◆ WHAT IS BEING ASKED ◆
Copy word for word the material from the line containing "You are a computer-use" up to and including its final line, leaving the pictures out.

◆ DATA ENTRIES ◆
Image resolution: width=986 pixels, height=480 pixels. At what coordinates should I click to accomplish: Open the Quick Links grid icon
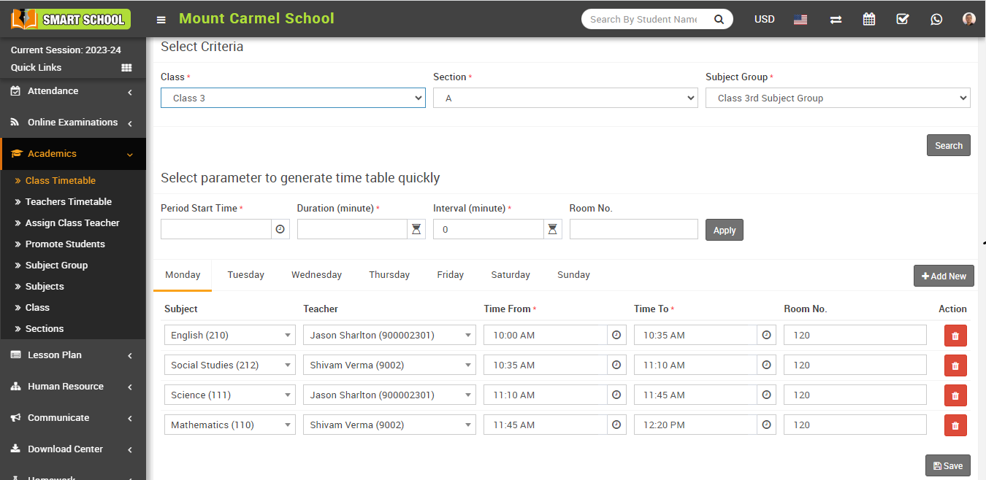pos(126,68)
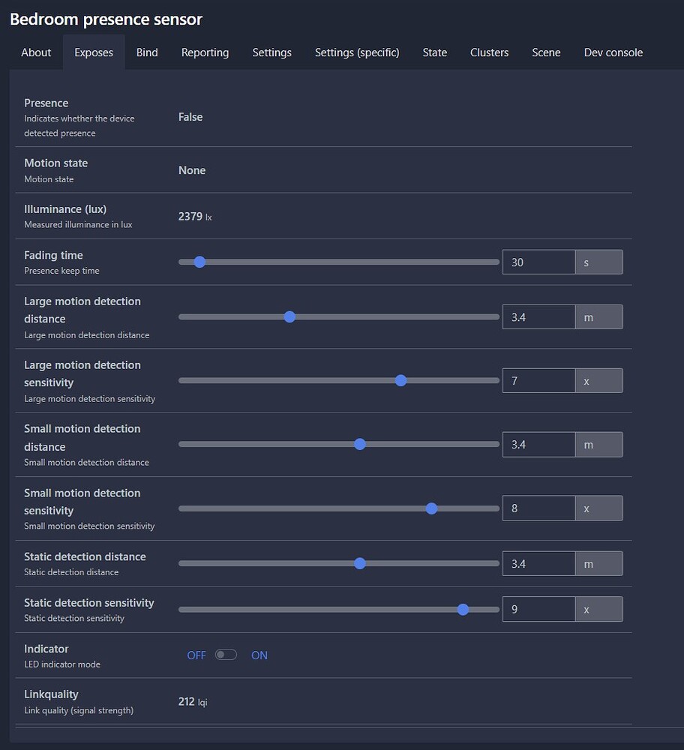Select the Scene tab
Image resolution: width=684 pixels, height=750 pixels.
[x=546, y=53]
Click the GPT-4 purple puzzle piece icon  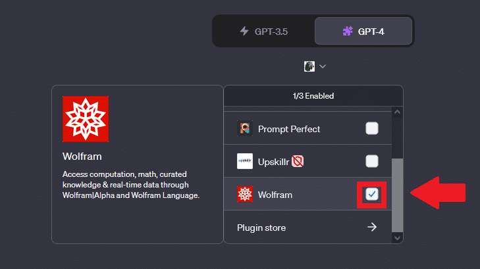[348, 31]
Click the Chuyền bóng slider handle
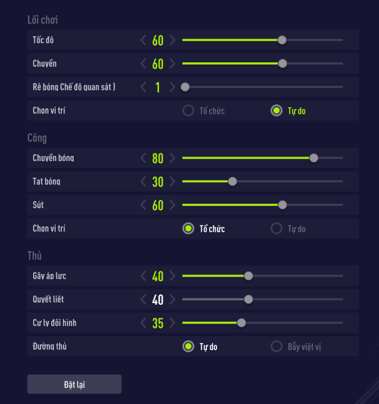Viewport: 379px width, 404px height. (x=314, y=158)

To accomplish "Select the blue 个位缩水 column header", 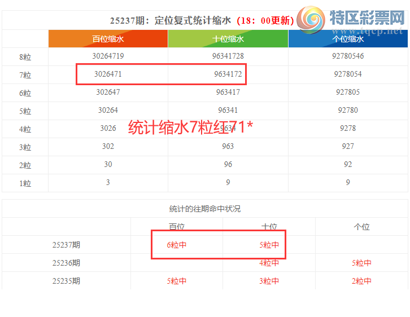I will 348,39.
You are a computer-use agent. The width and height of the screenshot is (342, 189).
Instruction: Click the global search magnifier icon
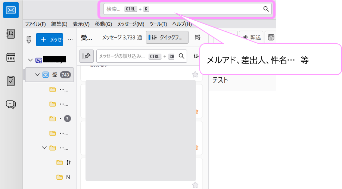tap(266, 9)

◆ THE OUTPUT ◆
You are a computer-use agent. The width and height of the screenshot is (342, 189).
Instruction: Click the global search magnifier icon
tap(266, 9)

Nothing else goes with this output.